Requirement 1 →
Please pull out every line of the rows below that contains the string "resolution", copying each one.

Quoted text →
Long example: fractals

To get an idea on more realistic, longer running jobs there is also a "fractals" example. The fractals code will recursively generate an image based on parameters received from PiCaS. The work can take from 10 seconds up to 30 minutes per token.

Create tokens
To add the fractals job tokens to your DB, run:
./createTokens
>>> /tmp/tmp.abc123

This will generate an outputfile, in this case called /tmp/tmp.abc123. Pass the outputfile to the pushTokens.py code:

python pushTokens.py /tmp/tmp.abc123

Now the tokens are available in the database.

Prepare code
Next, the binary for the fractal calculation needs to be built:
cc src/fractals.c -o bin/fractals -lm

And finally, the process_task.sh code needs to call a different command. Replace:

bash -c "$INPUT"

with:

bin/fractals -o $OUTPUT $INPUT

to ensure that the fractals code is called.

Rows of pointing data
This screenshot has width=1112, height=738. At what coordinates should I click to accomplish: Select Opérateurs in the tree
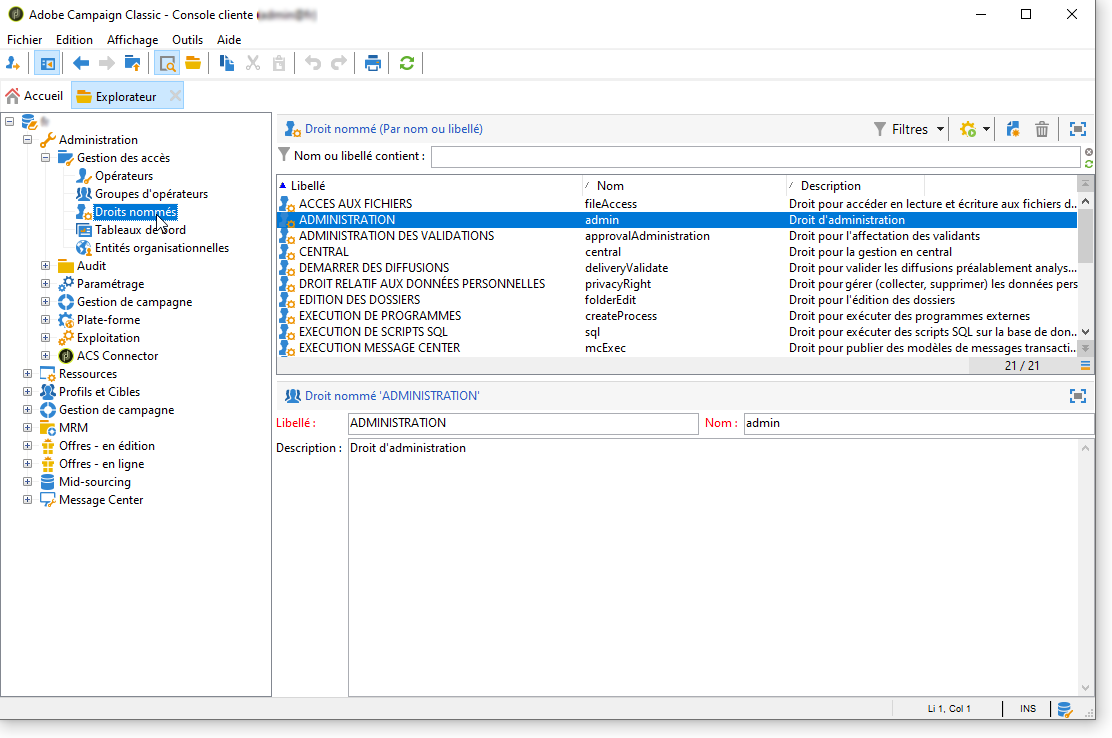[124, 176]
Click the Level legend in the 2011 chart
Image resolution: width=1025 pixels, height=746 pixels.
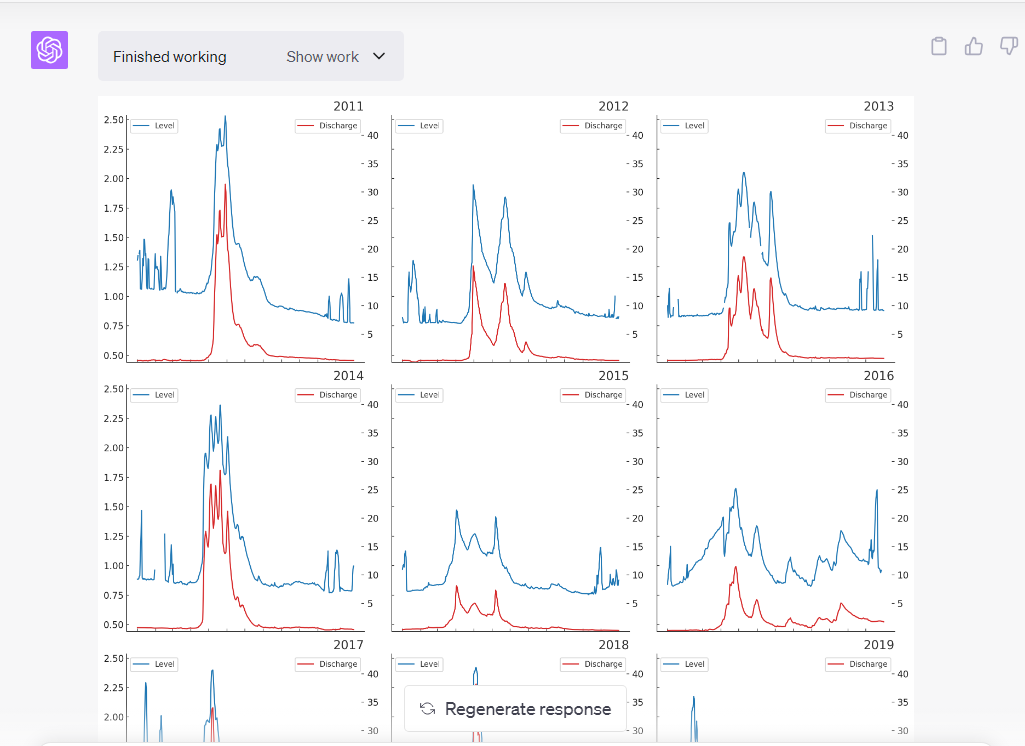click(154, 126)
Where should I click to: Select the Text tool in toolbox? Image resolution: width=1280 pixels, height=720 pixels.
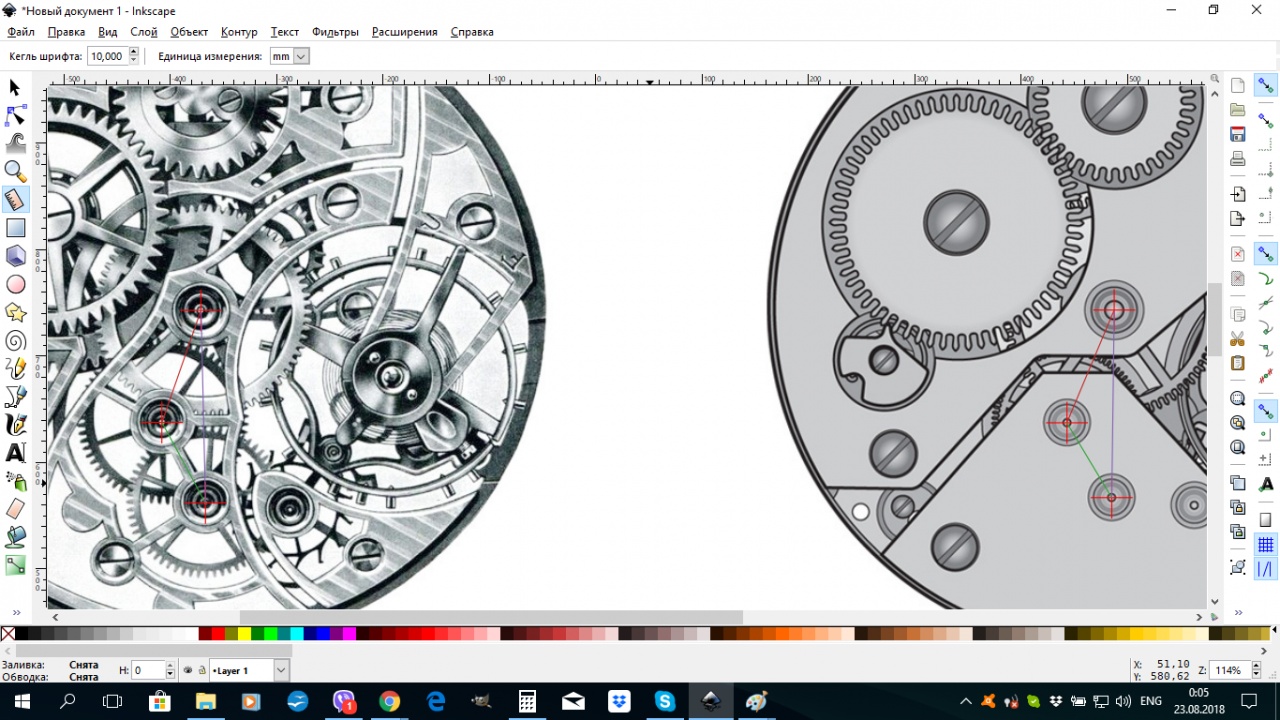pos(15,453)
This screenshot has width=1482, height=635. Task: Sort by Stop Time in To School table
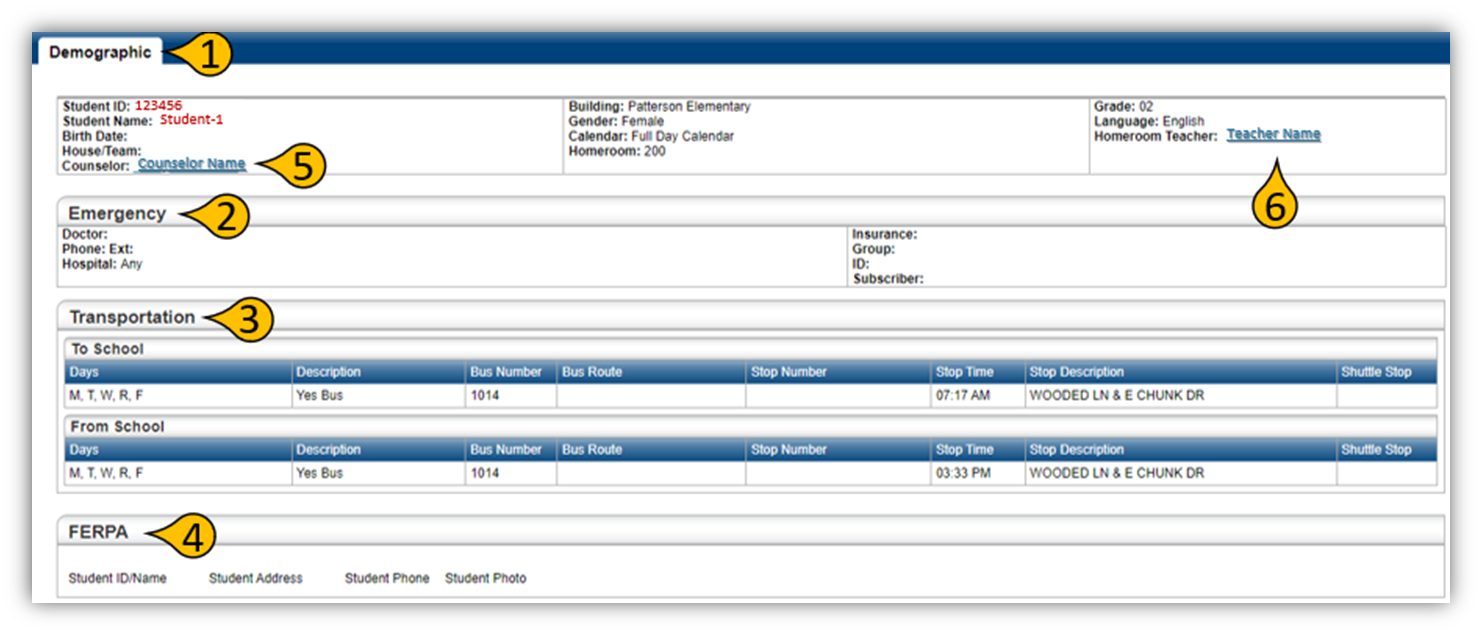(x=964, y=372)
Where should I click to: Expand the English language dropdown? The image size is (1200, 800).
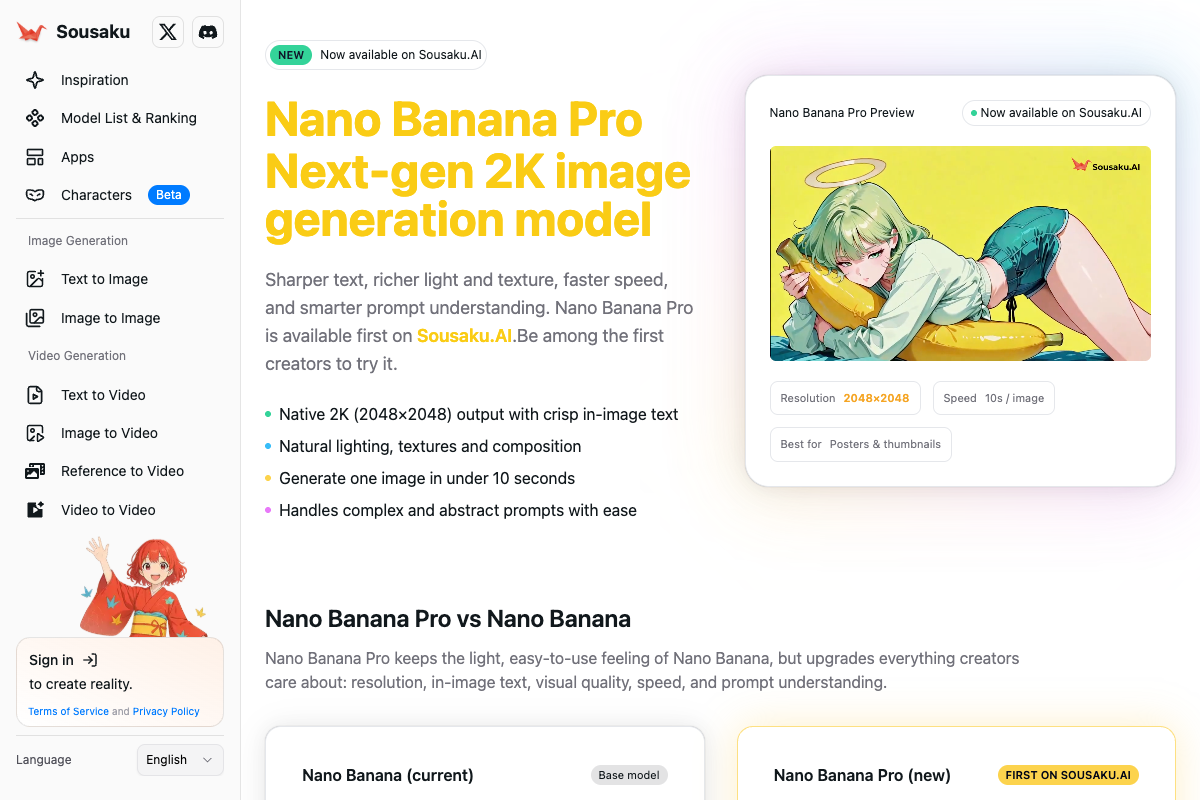click(x=180, y=760)
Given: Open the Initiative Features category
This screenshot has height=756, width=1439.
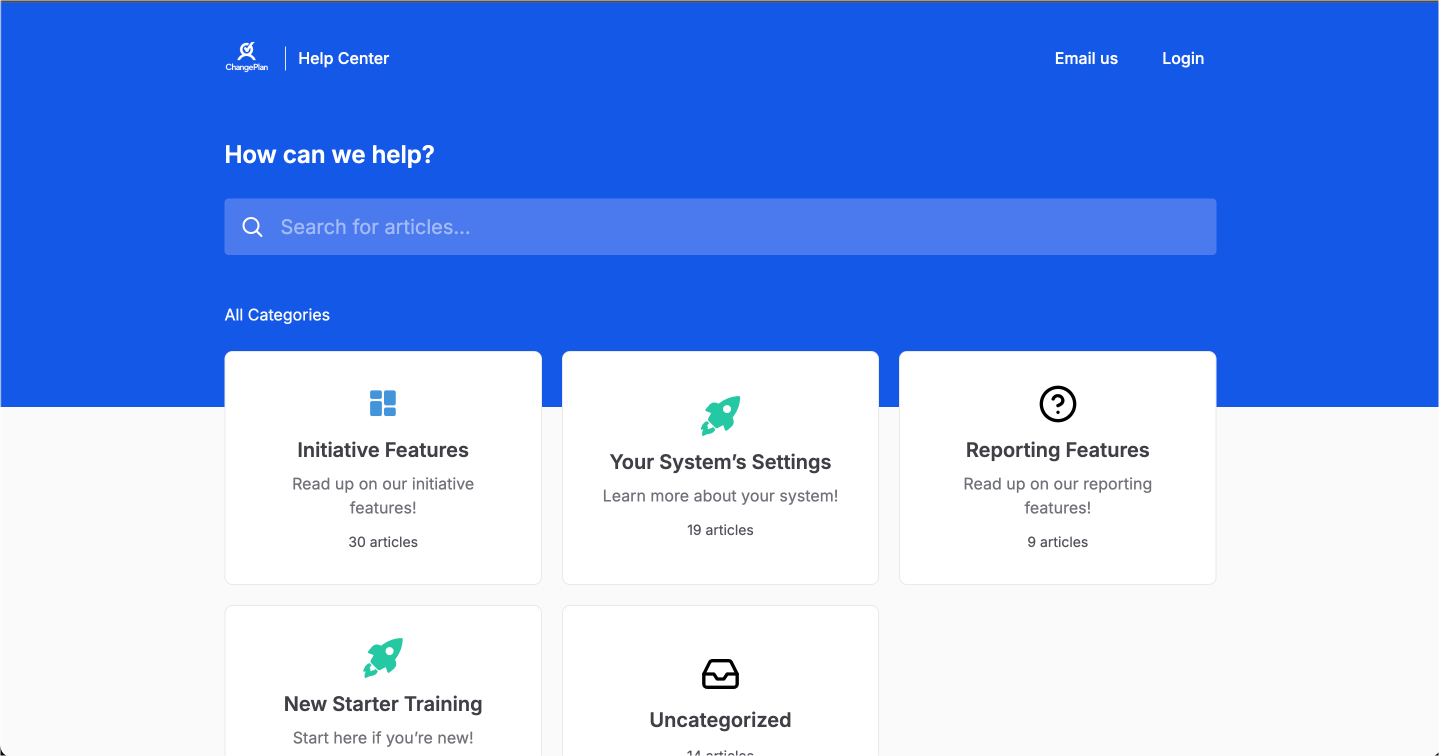Looking at the screenshot, I should (x=383, y=450).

Requirement 2 →
Answer these questions from the fractals example above:
(a) How long can the work take per token?
(b) What command builds the binary for the fractal calculation?
(c) Which line should replace bash -c "$INPUT" in process_task.sh?

Solution 1 →
Image resolution: width=1025 pixels, height=746 pixels.
Where should I click to: Select the Text tool in toolbox? Image resolution: width=1280 pixels, height=720 pixels.

Solution 2 →
(a) From 10 seconds up to 30 minutes.
(b) cc src/fractals.c -o bin/fractals -lm
(c) bin/fractals -o $OUTPUT $INPUT